## Work instructions
Return each record word for word and omit the pictures.

## Task inputs
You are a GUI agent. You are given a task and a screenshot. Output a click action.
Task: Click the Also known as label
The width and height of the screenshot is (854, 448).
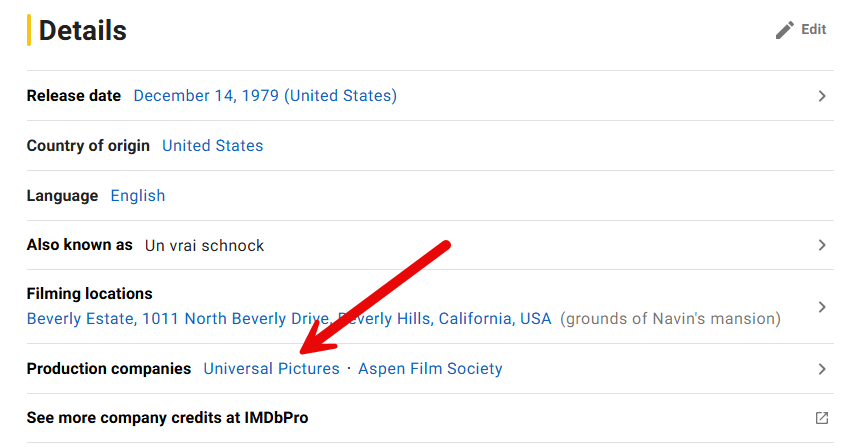(80, 245)
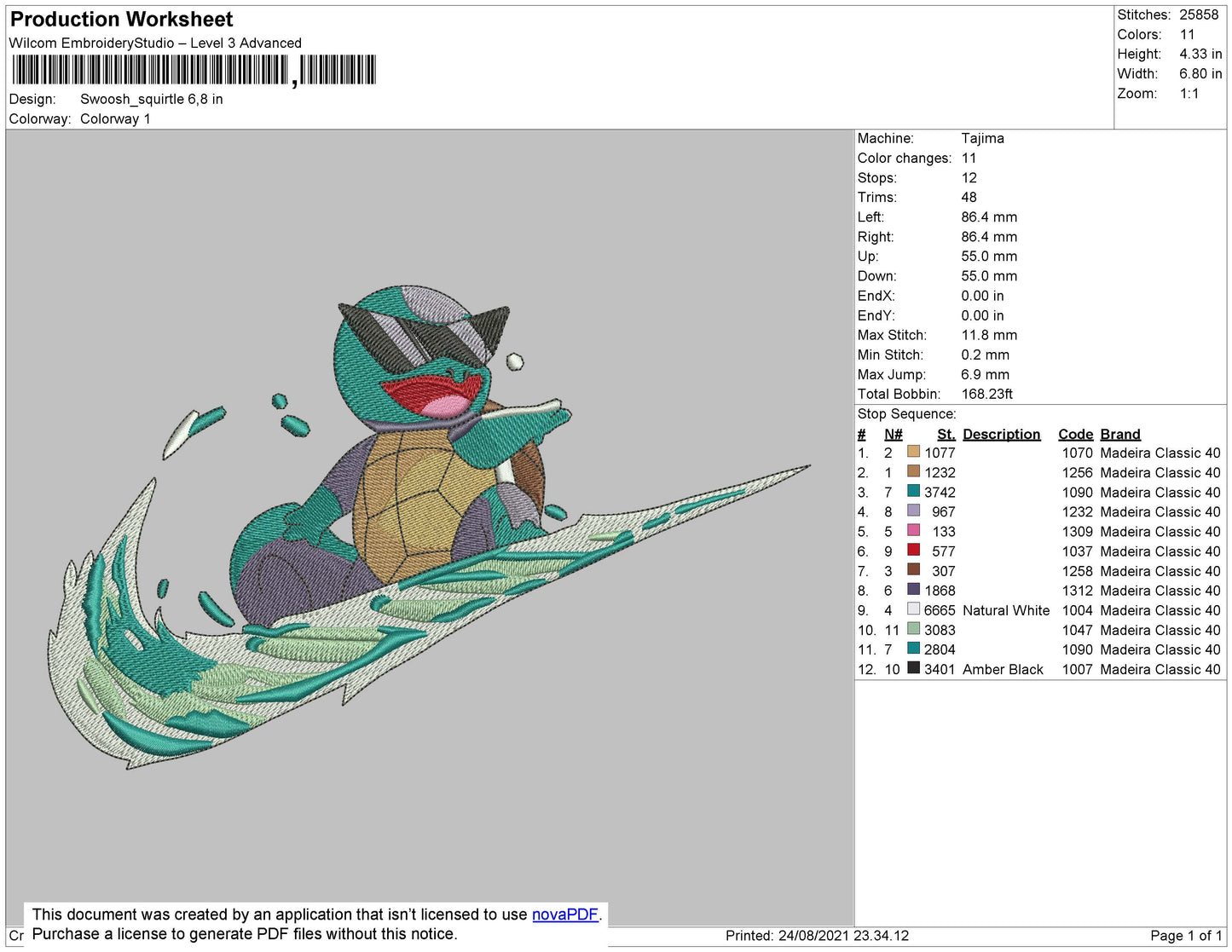Viewport: 1232px width, 952px height.
Task: Select the pink swatch in stop 5
Action: pos(913,530)
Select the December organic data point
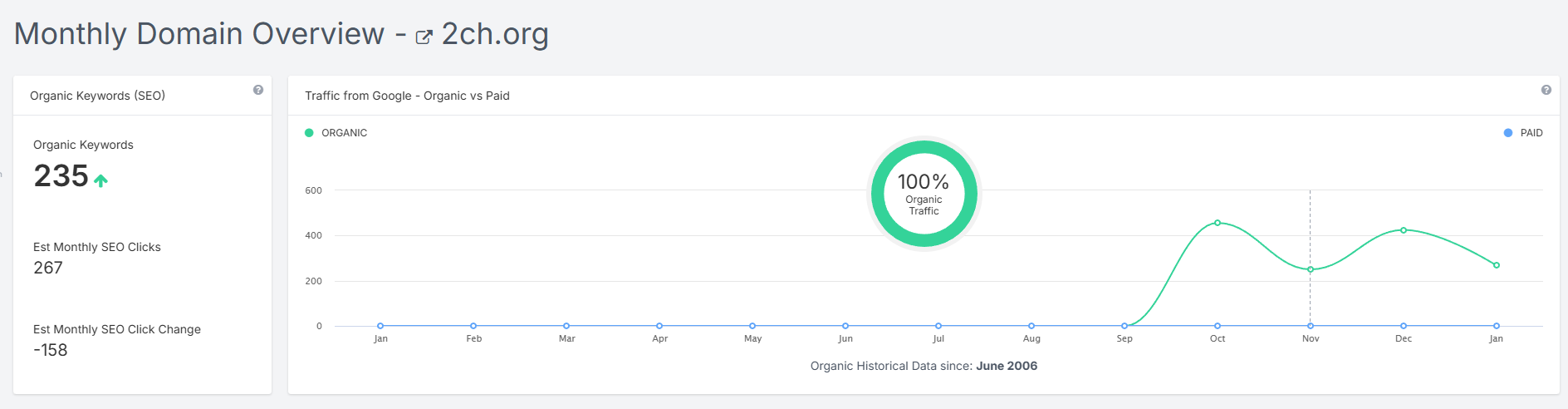 (x=1404, y=230)
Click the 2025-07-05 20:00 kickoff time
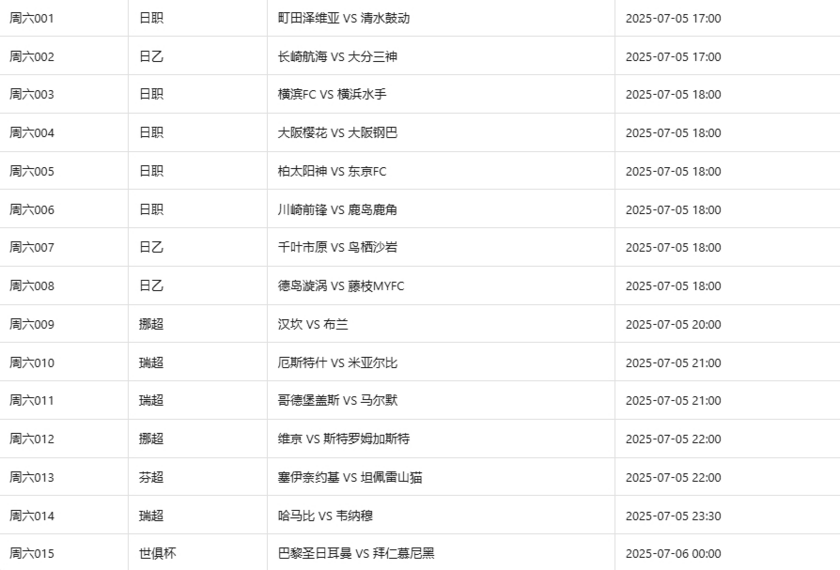This screenshot has width=840, height=570. click(x=673, y=324)
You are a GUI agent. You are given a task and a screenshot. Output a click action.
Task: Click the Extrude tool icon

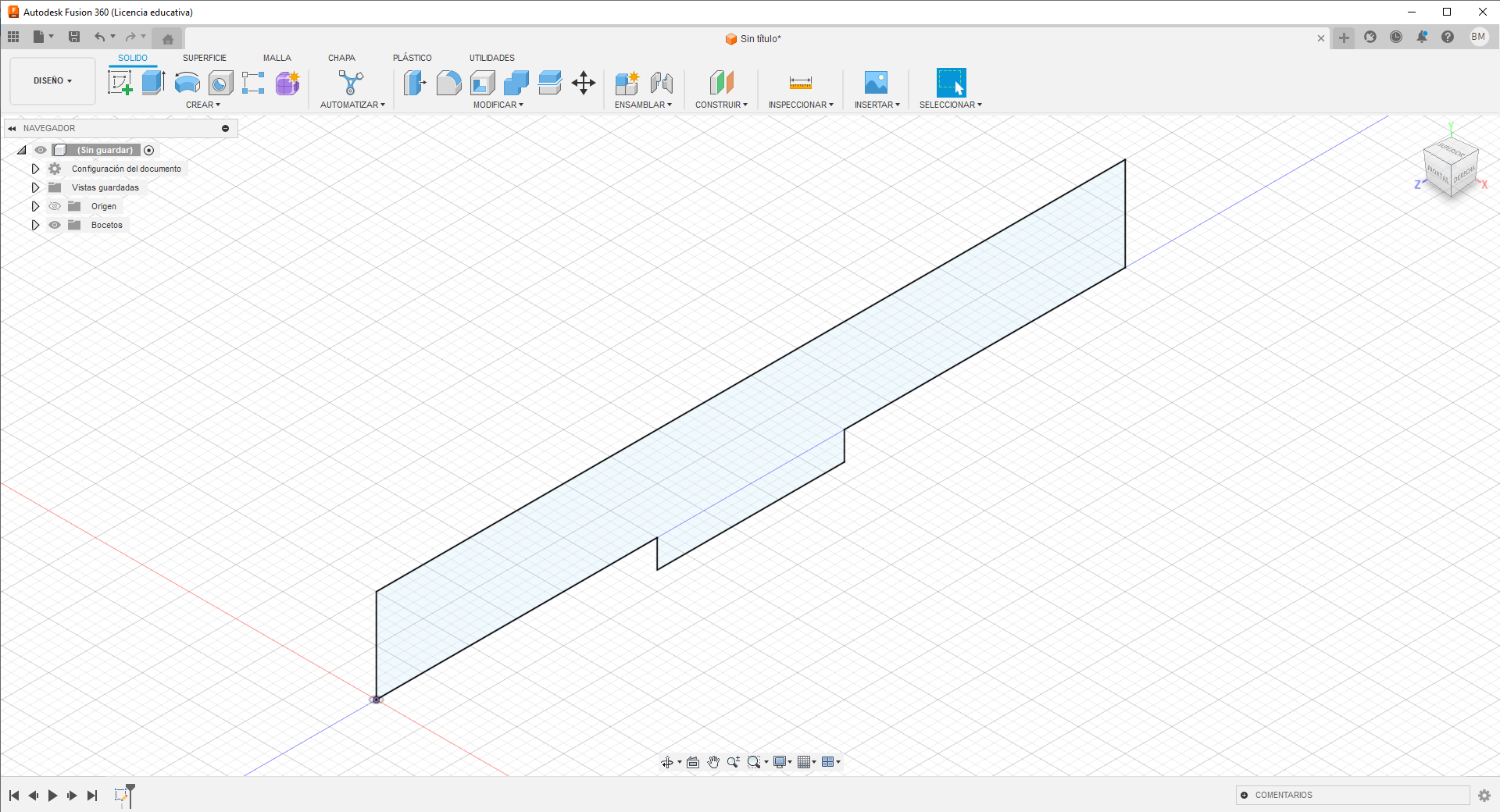click(x=153, y=82)
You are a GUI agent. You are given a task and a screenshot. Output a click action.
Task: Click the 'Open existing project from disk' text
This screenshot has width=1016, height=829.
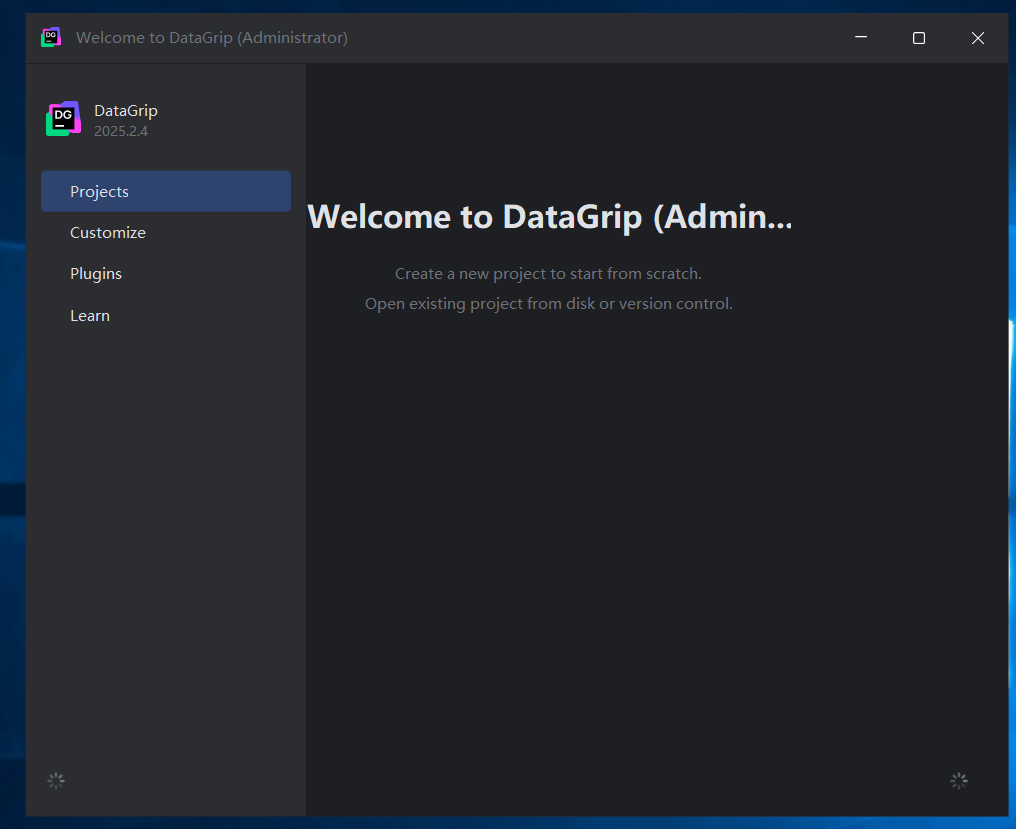[x=548, y=304]
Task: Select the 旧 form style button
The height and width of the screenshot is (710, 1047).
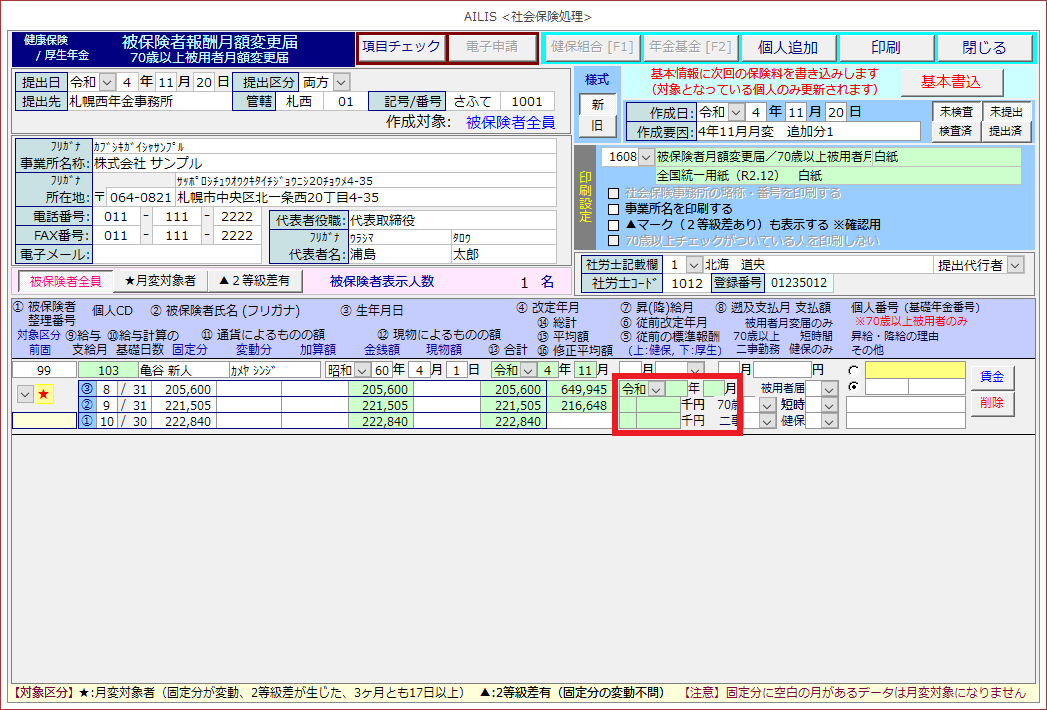Action: click(x=598, y=127)
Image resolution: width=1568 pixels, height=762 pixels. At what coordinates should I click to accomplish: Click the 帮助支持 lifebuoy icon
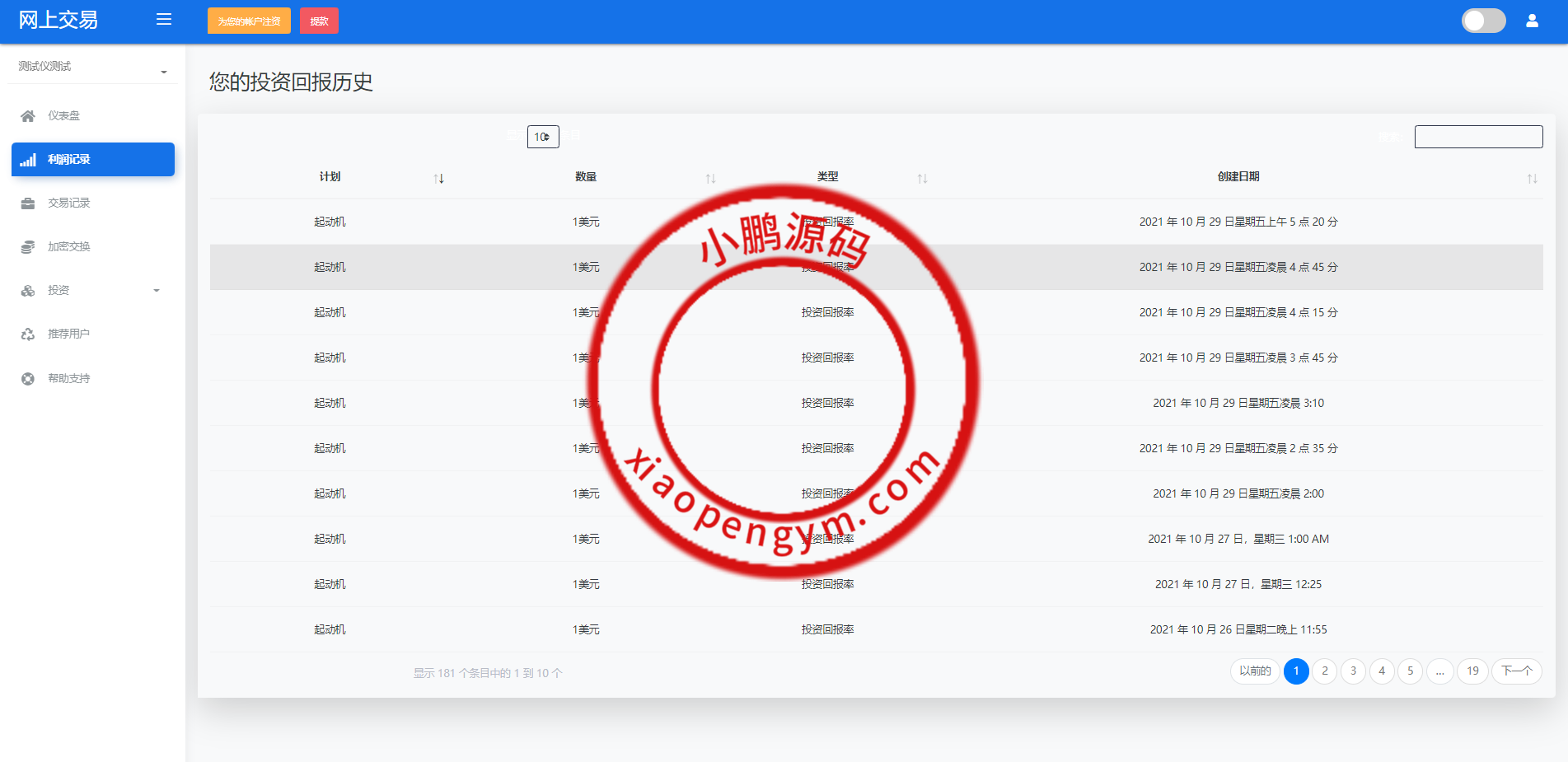[x=28, y=379]
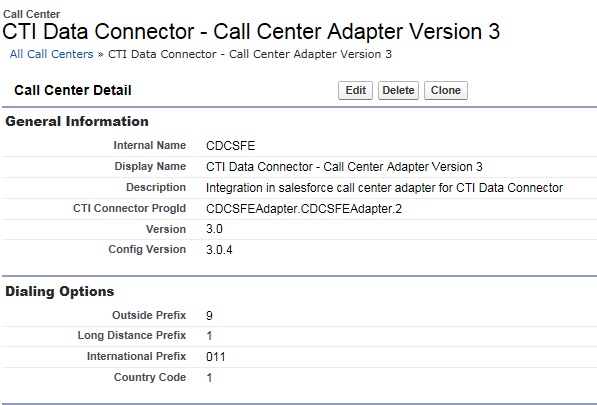The width and height of the screenshot is (597, 405).
Task: Click the CTI Connector ProgId value
Action: (304, 209)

## Problem solution
You are a GUI agent. You are given a task and a screenshot. Output a click action.
Task: Click the Also known as label
The width and height of the screenshot is (854, 448).
(80, 245)
Viewport: 1232px width, 952px height.
Task: Select the pink swatch in stop 5
Action: pos(913,530)
Select the December organic data point
 (x=1404, y=230)
Click the 2025-07-05 20:00 kickoff time
This screenshot has width=840, height=570. click(x=673, y=324)
You are a GUI agent. You are given a task and a screenshot. Output a click action.
Task: Click the Extrude tool icon

click(x=153, y=82)
You are a GUI agent. You are given a task and a screenshot. Output a click action.
Task: Click the 'Open existing project from disk' text
This screenshot has width=1016, height=829.
[x=548, y=304]
Task: Select the 旧 form style button
The height and width of the screenshot is (710, 1047).
Action: click(x=598, y=127)
Image resolution: width=1568 pixels, height=762 pixels. At what coordinates should I click to accomplish: Click the 帮助支持 lifebuoy icon
[x=28, y=379]
The width and height of the screenshot is (597, 405).
Task: Click the CTI Connector ProgId value
Action: (304, 209)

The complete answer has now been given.